### TEXT SECTION ###

So Donald Trump hits Davos today. On one level, to the Davos crowd, he’ll always be a guy from Queens who made his money in a grubby business. At the same time, the globalists have reason to be happier with Trump than some of his more extreme campaign rhetoric might have suggested. He gave them a huge tax cut anyway.
And most of all: Like it or not, he is presiding over a strong economy. It may not be his doing, considering that until the tax bill passed, he did nothing. But the facts are the facts.
I have a lot of conversations with liberals who say, “I can’t wait for 2020” or “2020 can’t come soon enough.” I agree. We need to get to the next election, in one piece. And Trump should be eminently beatable.
But lately I’ve been thinking. Worrying.
It’s not so much about the putative Democratic field, although I should say that I’m some distance from being bowled over by it. They have strengths—and glaring weaknesses. But let’s not make this column about them. It’s too early for all that.

### RAW RECORDS ###

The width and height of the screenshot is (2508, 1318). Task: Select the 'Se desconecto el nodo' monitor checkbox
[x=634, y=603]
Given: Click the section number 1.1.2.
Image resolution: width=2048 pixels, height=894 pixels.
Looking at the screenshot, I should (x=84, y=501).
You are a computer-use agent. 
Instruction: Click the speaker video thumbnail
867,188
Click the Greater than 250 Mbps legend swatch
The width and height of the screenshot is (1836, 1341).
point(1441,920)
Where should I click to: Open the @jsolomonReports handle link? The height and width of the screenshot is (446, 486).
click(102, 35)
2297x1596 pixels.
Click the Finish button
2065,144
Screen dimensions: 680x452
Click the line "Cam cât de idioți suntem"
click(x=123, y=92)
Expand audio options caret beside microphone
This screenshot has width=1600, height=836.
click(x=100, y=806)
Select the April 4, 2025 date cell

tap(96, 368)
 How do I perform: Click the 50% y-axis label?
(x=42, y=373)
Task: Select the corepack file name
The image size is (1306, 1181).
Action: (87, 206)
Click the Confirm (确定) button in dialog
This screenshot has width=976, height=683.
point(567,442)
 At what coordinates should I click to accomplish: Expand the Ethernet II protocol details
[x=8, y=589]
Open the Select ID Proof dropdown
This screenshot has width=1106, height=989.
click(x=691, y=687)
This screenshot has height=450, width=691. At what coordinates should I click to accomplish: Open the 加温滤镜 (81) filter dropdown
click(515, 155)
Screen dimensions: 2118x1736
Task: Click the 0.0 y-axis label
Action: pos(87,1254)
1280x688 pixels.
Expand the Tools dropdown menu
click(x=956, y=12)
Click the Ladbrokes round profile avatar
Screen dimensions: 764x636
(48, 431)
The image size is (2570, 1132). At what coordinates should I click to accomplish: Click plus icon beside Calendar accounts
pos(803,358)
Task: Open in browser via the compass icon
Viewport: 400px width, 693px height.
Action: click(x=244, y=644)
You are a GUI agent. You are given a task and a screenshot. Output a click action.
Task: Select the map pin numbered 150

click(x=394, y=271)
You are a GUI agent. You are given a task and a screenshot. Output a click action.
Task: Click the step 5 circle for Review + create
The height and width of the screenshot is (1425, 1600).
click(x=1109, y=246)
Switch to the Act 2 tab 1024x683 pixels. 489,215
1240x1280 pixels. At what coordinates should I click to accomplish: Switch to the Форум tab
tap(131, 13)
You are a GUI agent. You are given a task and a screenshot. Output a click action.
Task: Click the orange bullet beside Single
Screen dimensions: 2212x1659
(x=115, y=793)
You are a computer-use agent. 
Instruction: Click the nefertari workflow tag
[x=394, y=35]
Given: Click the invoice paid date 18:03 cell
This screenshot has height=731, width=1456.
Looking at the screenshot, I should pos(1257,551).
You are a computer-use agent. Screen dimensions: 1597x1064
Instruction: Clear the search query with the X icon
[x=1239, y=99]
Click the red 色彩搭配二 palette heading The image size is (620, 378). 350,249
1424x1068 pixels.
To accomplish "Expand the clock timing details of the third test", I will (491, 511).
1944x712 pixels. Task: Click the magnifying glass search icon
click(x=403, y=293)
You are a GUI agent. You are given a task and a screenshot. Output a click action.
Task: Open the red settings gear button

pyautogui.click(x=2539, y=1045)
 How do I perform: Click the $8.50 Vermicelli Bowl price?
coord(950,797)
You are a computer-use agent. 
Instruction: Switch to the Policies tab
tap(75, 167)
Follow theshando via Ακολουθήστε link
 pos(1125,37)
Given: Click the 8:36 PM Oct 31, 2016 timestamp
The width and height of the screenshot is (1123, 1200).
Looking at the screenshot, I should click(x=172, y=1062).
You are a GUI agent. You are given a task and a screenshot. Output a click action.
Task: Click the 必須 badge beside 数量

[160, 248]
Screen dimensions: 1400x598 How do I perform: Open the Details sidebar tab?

###

→ **PROBLEMS AND TASKS**:
1. List every sentence in the third paragraph of the column about Trump at Davos, in the order they appear.
2. Reproduce the rows from the line holding "Given: Click the invoice paid date 18:03 cell" through the final line of the rows, inclusive.

→ **PER-TASK OUTPUTS**:
1.
1. I have a lot of conversations with liberals who say, “I can’t wait for 2020” or “2020 can’t come soon enough.”
2. I agree.
3. We need to get to the next election, in one piece.
4. And Trump should be eminently beatable.

2.
Given: Click the invoice paid date 18:03 cell
This screenshot has height=731, width=1456.
Looking at the screenshot, I should pos(1257,551).
You are a computer-use agent. Screen dimensions: 1597x1064
Instruction: Clear the search query with the X icon
[x=1239, y=99]
Click the red 色彩搭配二 palette heading The image size is (620, 378). 350,249
1424x1068 pixels.
To accomplish "Expand the clock timing details of the third test", I will (491, 511).
1944x712 pixels. Task: Click the magnifying glass search icon
click(x=403, y=293)
You are a GUI agent. You are given a task and a screenshot. Output a click action.
Task: Open the red settings gear button

pyautogui.click(x=2539, y=1045)
 How do I perform: Click the $8.50 Vermicelli Bowl price?
coord(950,797)
You are a computer-use agent. 
Instruction: Switch to the Policies tab
tap(75, 167)
Follow theshando via Ακολουθήστε link
 pos(1125,37)
Given: Click the 8:36 PM Oct 31, 2016 timestamp
The width and height of the screenshot is (1123, 1200).
Looking at the screenshot, I should click(x=172, y=1062).
You are a GUI agent. You are given a task and a screenshot. Output a click action.
Task: Click the 必須 badge beside 数量

[160, 248]
Screen dimensions: 1400x598 How do I perform: Open the Details sidebar tab?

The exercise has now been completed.